▶ Exercise requirements
Repeat all the rows below with "ellipsis" switched to "three-dot" and everything else left the same. Leave the pictures out of your answer.

Document and screenshot pointing rows:
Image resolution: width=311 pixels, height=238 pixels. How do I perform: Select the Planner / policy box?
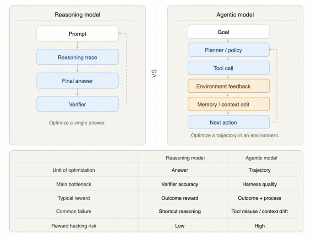click(x=229, y=50)
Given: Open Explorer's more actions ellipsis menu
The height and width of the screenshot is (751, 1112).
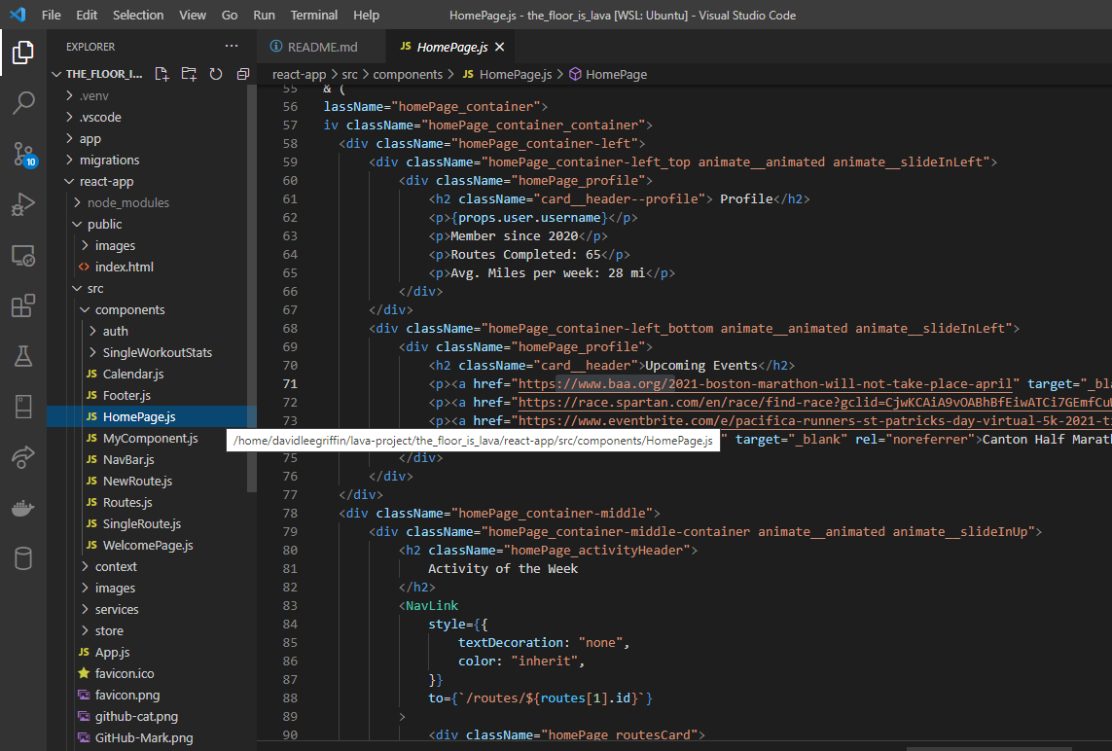Looking at the screenshot, I should [231, 47].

▶ Written answer
Image resolution: width=311 pixels, height=238 pixels. How do I perform: Select the Planner / policy box?
click(x=229, y=50)
Given: Open Explorer's more actions three-dot menu
The height and width of the screenshot is (751, 1112).
Looking at the screenshot, I should [231, 47].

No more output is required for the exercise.